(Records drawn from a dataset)
■ ■ ■ ■ ■
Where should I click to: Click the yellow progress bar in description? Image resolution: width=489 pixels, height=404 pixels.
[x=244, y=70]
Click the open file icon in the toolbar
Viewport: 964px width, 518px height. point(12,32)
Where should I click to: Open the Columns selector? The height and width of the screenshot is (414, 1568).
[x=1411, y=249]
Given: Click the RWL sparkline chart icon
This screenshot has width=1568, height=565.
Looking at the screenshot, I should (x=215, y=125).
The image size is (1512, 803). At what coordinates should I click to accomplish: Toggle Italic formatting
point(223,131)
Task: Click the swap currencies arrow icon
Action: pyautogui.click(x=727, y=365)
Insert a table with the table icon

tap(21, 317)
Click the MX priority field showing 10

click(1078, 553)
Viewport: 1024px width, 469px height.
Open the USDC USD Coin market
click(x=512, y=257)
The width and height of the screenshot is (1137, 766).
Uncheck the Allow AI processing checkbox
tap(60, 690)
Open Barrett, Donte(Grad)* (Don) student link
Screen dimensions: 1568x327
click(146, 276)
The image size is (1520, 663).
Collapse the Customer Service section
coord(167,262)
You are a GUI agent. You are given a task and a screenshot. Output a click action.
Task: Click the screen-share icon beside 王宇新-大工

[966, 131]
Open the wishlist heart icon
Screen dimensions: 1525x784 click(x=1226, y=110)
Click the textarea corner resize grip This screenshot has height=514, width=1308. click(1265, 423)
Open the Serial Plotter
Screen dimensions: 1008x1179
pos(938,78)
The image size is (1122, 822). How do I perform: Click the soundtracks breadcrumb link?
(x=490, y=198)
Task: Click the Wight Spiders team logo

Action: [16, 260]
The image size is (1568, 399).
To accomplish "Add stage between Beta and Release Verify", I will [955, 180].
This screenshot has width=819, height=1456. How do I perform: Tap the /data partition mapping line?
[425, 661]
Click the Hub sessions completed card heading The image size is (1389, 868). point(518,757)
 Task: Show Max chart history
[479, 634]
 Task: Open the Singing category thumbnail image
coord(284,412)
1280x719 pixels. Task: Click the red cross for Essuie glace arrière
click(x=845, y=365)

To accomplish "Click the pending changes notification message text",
■ ■ ■ ■ ■
**Your task:** Please write out all the data above, exactly as it reads.

**Written response:**
Where should I click to: Click the yellow progress bar in description? Image resolution: width=489 pixels, height=404 pixels.
[x=244, y=70]
Click the open file icon in the toolbar
Viewport: 964px width, 518px height. point(12,32)
Where should I click to: Open the Columns selector? The height and width of the screenshot is (414, 1568).
[x=1411, y=249]
Given: Click the RWL sparkline chart icon
This screenshot has width=1568, height=565.
Looking at the screenshot, I should (x=215, y=125).
The image size is (1512, 803). At what coordinates should I click to accomplish: Toggle Italic formatting
point(223,131)
Task: Click the swap currencies arrow icon
Action: pyautogui.click(x=727, y=365)
Insert a table with the table icon

tap(21, 317)
Click the MX priority field showing 10

click(1078, 553)
Viewport: 1024px width, 469px height.
Open the USDC USD Coin market
click(x=512, y=257)
The width and height of the screenshot is (1137, 766).
Uncheck the Allow AI processing checkbox
tap(60, 690)
Open Barrett, Donte(Grad)* (Don) student link
Screen dimensions: 1568x327
click(146, 276)
The image size is (1520, 663).
Collapse the Customer Service section
coord(167,262)
You are a GUI agent. You are given a task and a screenshot. Output a click action.
Task: Click the screen-share icon beside 王宇新-大工

[966, 131]
Open the wishlist heart icon
Screen dimensions: 1525x784 click(x=1226, y=110)
Click the textarea corner resize grip This screenshot has height=514, width=1308. click(1265, 423)
Open the Serial Plotter
Screen dimensions: 1008x1179
pos(938,78)
The image size is (1122, 822). How do I perform: Click the soundtracks breadcrumb link?
(x=490, y=198)
Task: Click the Wight Spiders team logo

Action: [16, 260]
The image size is (1568, 399).
To accomplish "Add stage between Beta and Release Verify", I will [955, 180].
This screenshot has width=819, height=1456. How do I perform: Tap the /data partition mapping line?
[425, 661]
Click the Hub sessions completed card heading The image size is (1389, 868). point(518,757)
 Task: Show Max chart history
[479, 634]
 Task: Open the Singing category thumbnail image
coord(284,412)
1280x719 pixels. Task: Click the red cross for Essuie glace arrière
click(x=845, y=365)

To accomplish "Click the pending changes notification message text",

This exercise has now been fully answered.